Autopilot features allow for automatic, operator-friendly management of Consul servers. It includes cleanup of dead servers, monitoring the state of the Raft cluster, and stable server introduction.

To enable Autopilot features (with the exception of dead server cleanup), the raft_protocol setting in the Agent configuration must be set to 3 or higher on all servers. In Consul 0.8 this setting defaults to 2; in Consul 1.0 it will default to 3. For more information, see the Version Upgrade section on Raft Protocol versions.

In this guide we will learn more about Autopilot's features.

  • Dead server cleanup
  • Server Stabilization
  • Redundancy zone tags
  • Upgrade migration

Finally, we will review how to ensure Autopilot is healthy.

Note, in this guide we are using examples from a Consul 1.4 cluster, we are starting with Autopilot enabled by default.

Default Configuration

The configuration of Autopilot is loaded by the leader from the agent's Autopilot settings when initially bootstrapping the cluster. Since Autopilot and it's features are already enabled, we only need to update the configuration to disable them. The following are the defaults.

{
    "cleanup_dead_servers": true,
    "last_contact_threshold": "200ms",
    "max_trailing_logs": 250,
    "server_stabilization_time": "10s",
    "redundancy_zone_tag": "",
    "disable_upgrade_migration": false,
    "upgrade_version_tag": ""
}

All Consul servers should have Autopilot and its features either enabled or disabled to ensure consistency across servers in case of a failure. Additionally, Autopilot must be enabled to use any of the features, but the features themselves can be configured independently. Meaning you can enable or disable any of the features separately, at any time.

After bootstrapping, the configuration can be viewed or modified either via the operator autopilot subcommand or the /v1/operator/autopilot/configuration HTTP endpoint.

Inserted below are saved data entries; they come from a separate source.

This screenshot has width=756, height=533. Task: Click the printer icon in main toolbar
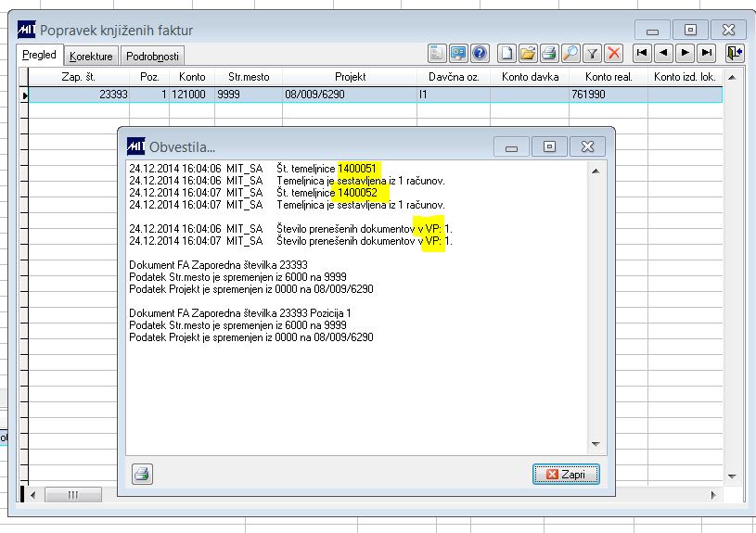click(549, 53)
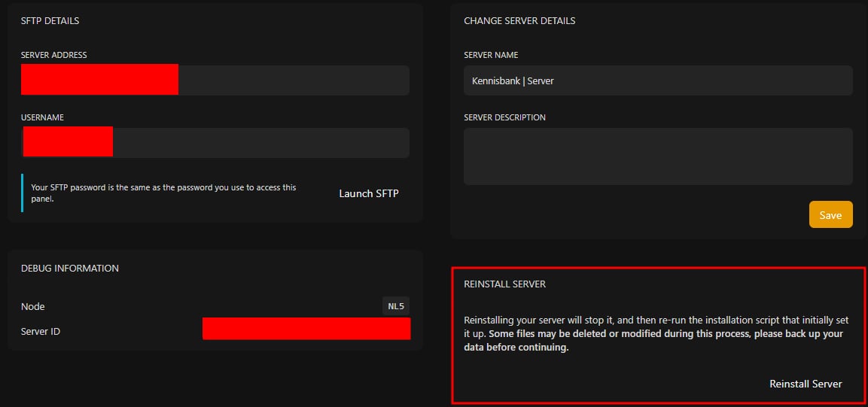Click the Reinstall Server section heading

[x=504, y=284]
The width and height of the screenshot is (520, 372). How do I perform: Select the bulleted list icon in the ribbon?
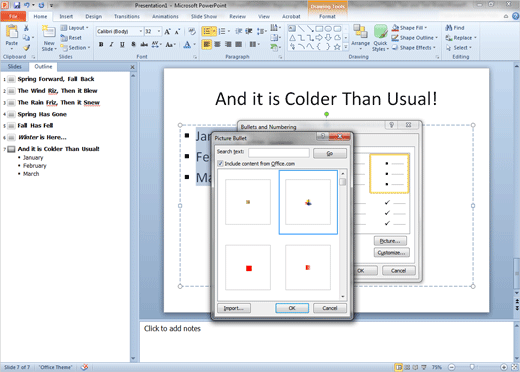(x=207, y=31)
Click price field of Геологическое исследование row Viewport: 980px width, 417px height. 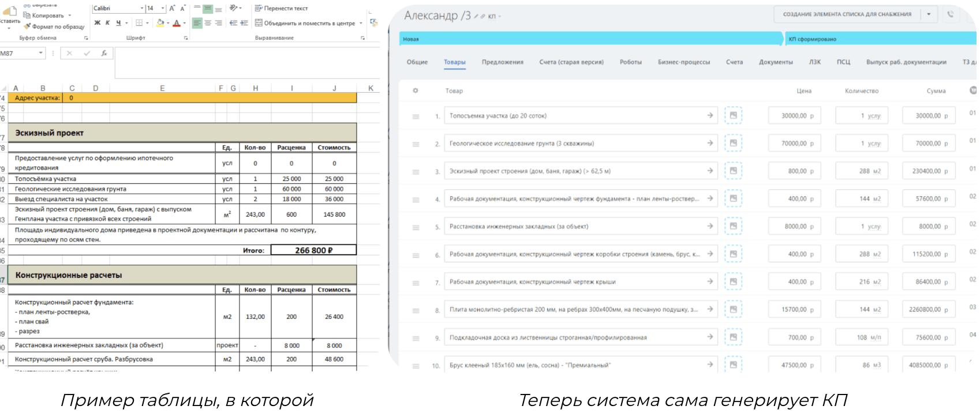tap(794, 143)
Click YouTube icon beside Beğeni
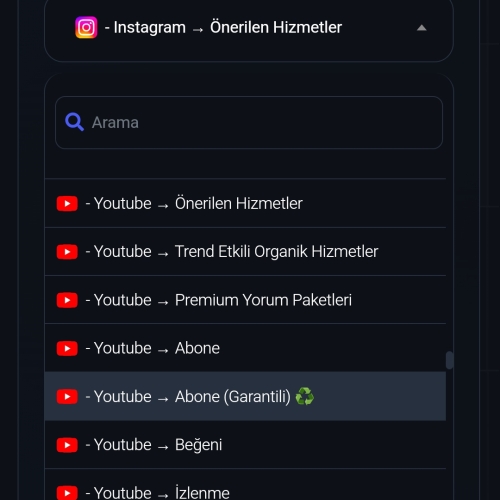This screenshot has height=500, width=500. tap(67, 445)
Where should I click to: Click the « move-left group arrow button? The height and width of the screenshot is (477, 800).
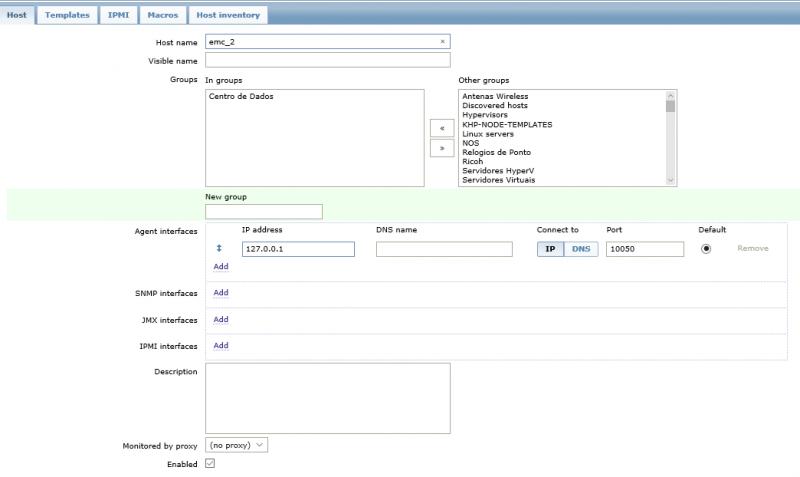[x=440, y=128]
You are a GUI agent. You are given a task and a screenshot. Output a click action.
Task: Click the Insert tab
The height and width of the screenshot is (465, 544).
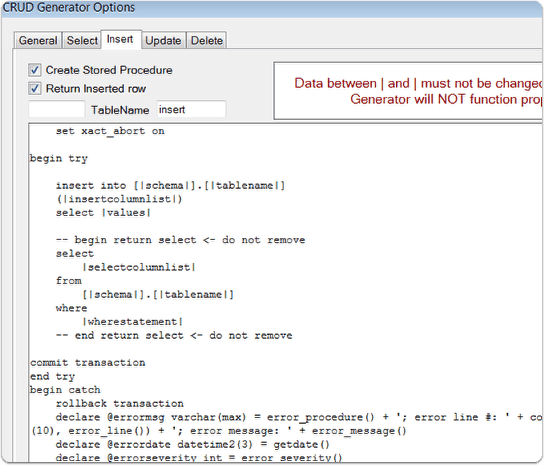[x=120, y=40]
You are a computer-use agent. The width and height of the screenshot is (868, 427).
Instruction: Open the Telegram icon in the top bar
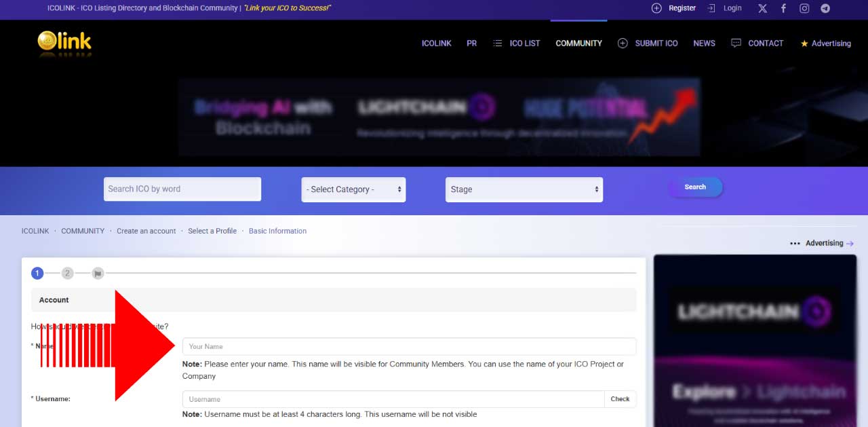825,8
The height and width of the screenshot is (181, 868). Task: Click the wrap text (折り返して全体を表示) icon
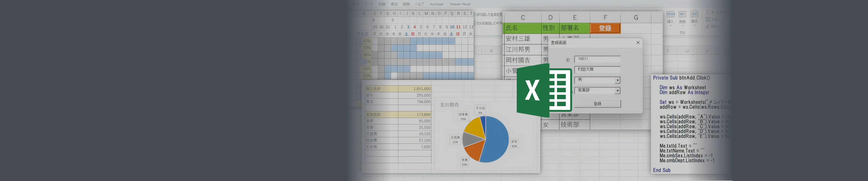tap(474, 14)
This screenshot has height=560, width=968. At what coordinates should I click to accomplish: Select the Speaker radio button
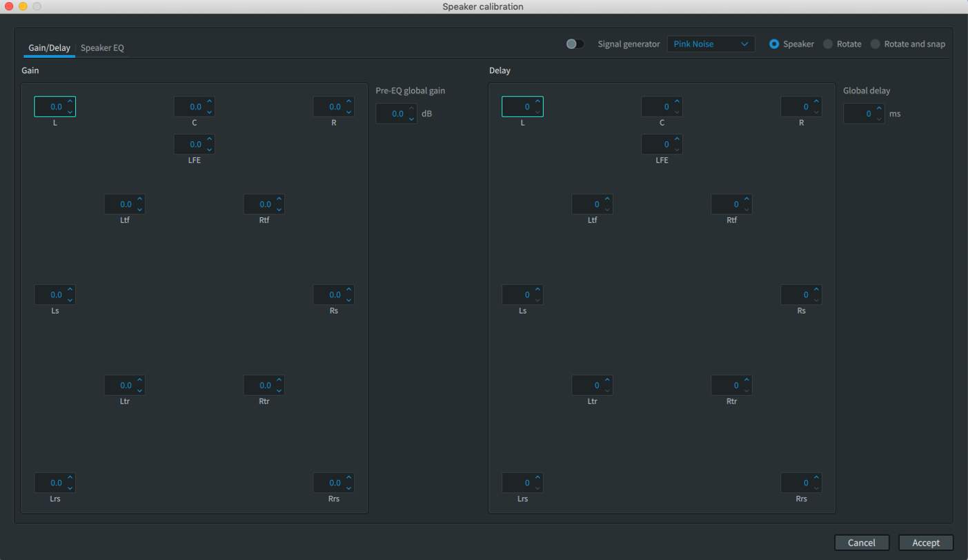[x=774, y=44]
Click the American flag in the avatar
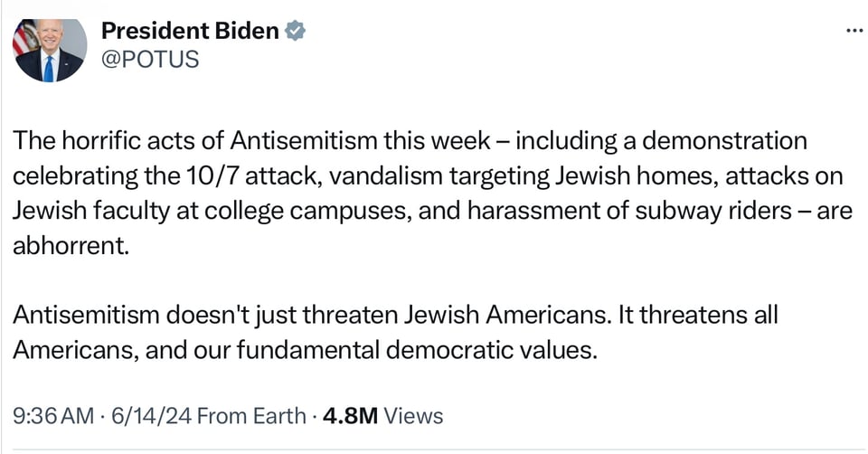The width and height of the screenshot is (868, 454). coord(24,36)
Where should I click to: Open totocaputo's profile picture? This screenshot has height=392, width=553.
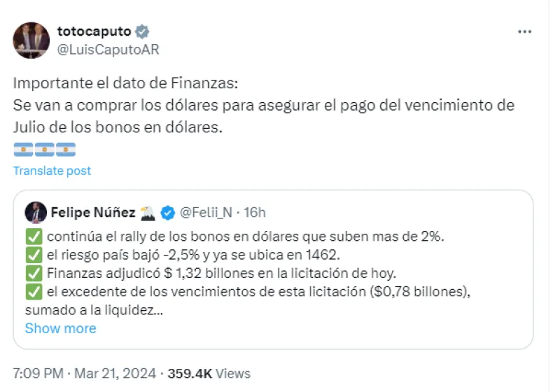(x=32, y=40)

$ consul operator autopilot get-config
CleanupDeadServers = true
LastContactThreshold = 200ms
MaxTrailingLogs = 250
ServerStabilizationTime = 10s
RedundancyZoneTag = ""
DisableUpgradeMigration = false
UpgradeVersionTag = ""

In the example above, we used the operator autopilot get-config subcommand to check the autopilot configuration. You can see we still have all the defaults.

Dead Server Cleanup

If Autopilot is disabled, it will take 72 hours for dead servers to be automatically reaped or an operator had to script a consul force-leave. If another server failure occurred it could jeopardize the quorum, even if the failed Consul server had been automatically replaced. Autopilot helps prevent these kinds of outages by quickly removing failed servers as soon as a replacement Consul server comes online. When servers are removed by the cleanup process they will enter the "left" state.

With Autopilot's dead server cleanup enabled, dead servers will periodically be cleaned up and removed from the Raft peer set to prevent them from interfering with the quorum size and leader elections. The cleanup process will also be automatically triggered whenever a new server is successfully added to the cluster.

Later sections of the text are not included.